**EXERCICES:**
A. Transformez en liste le paragraphe du texte source qui commence par « Pauline Schérer analyse », en gardant ses faits principaux.
B. Selon le texte source, depuis combien de temps existe le système alimentaire industriel ?
C. Relevez tous les noms propres qui figurent dans le texte source.

**TEXTE SOURCE:**
:::
L’alimentation, c’est un droit humain, reconnu au niveau international. On ne se pose pas la question, quand on va chez le médecin avec sa carte Vitale…”

Encore une mesure d’assistanat qui fait souvent polémique…? N’existe-t-il pas suffisamment d’associations (Restos du Coeur, Banque alimentaire…) ? “La question que l’on pose c’est celle de la redistribution. Et de la lutte contre les inégalités sociales. L’alimentation, c’est un droit humain, reconnu au niveau international. On n’a pas à se demander qui est ou non assisté mais qui mange ou pas. On ne se pose pas la question, quand on va chez le médecin avec sa carte Vitale. On a admis que la santé est un droit fondamental. Pour les gens aisés ou pas.”

De tels défis de santé et d’environnement

Pauline Schérer analyse : “Les associations telles qu’elles fonctionnent s’inscrivent dans un système alimentaire industriel qui, d’ailleurs, n’est pas vieux ; il est âgé d’à peine 50 ans-60 ans. On surproduit d’un côté, ce qui génère des effets sur la santé et l’environnement de plus en plus prouvés et on s’en contente : les surplus sont ainsi redistribués aux précaires. Qui, du coup, ne meurent pas de faim…”
:::
**MATÉRIEL FOURNI:**
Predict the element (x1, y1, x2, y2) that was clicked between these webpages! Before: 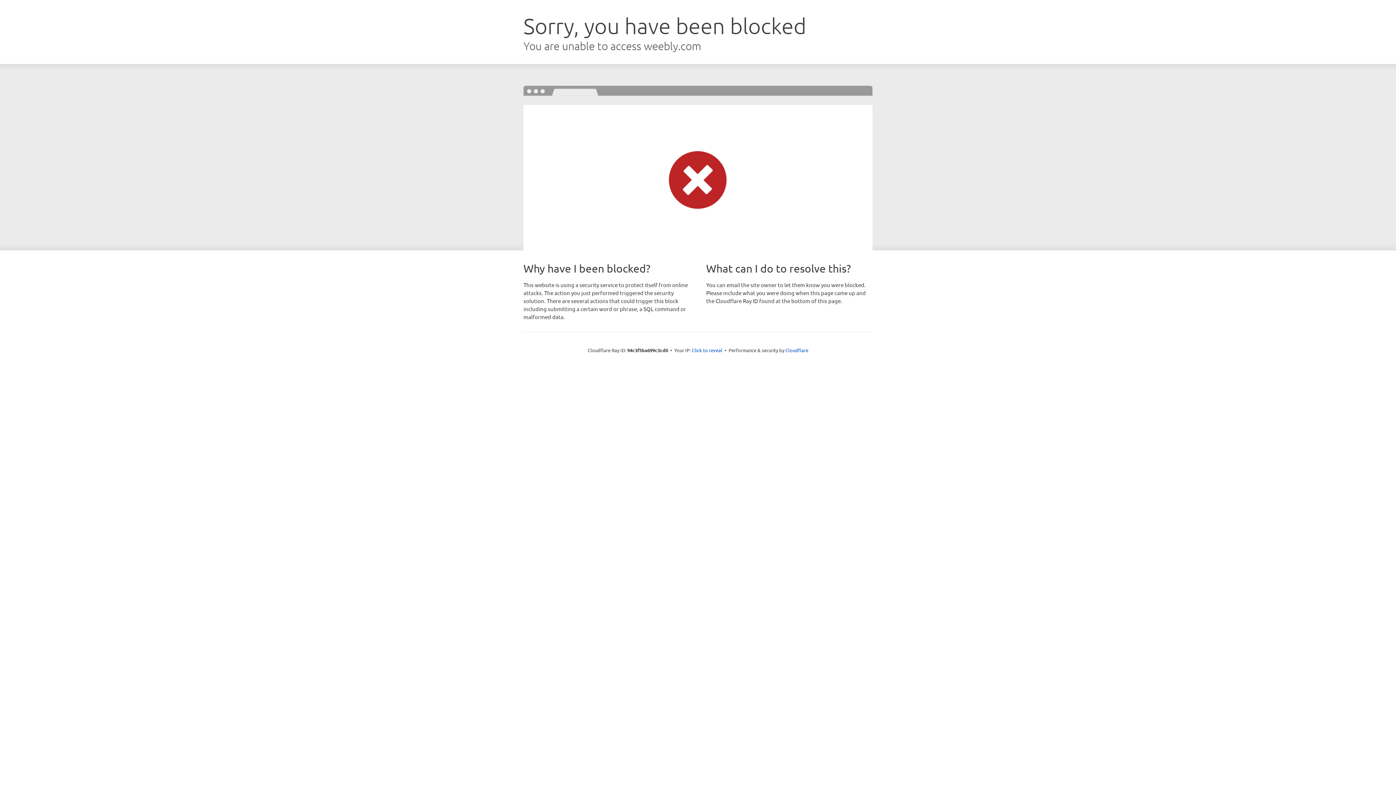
:::
**RÉPONSES PAR EXERCICE:**
A.
- Les associations s'inscrivent dans un système alimentaire industriel.
- Ce système est récent : il a à peine 50 à 60 ans.
- On y surproduit, avec des effets de plus en plus prouvés sur la santé et l'environnement, et on s'en contente.
- Les surplus sont redistribués aux précaires, qui ne meurent donc pas de faim.

B. Depuis à peine 50 à 60 ans.

C.
- Restos du Coeur
- Banque alimentaire
- carte Vitale
- Pauline Schérer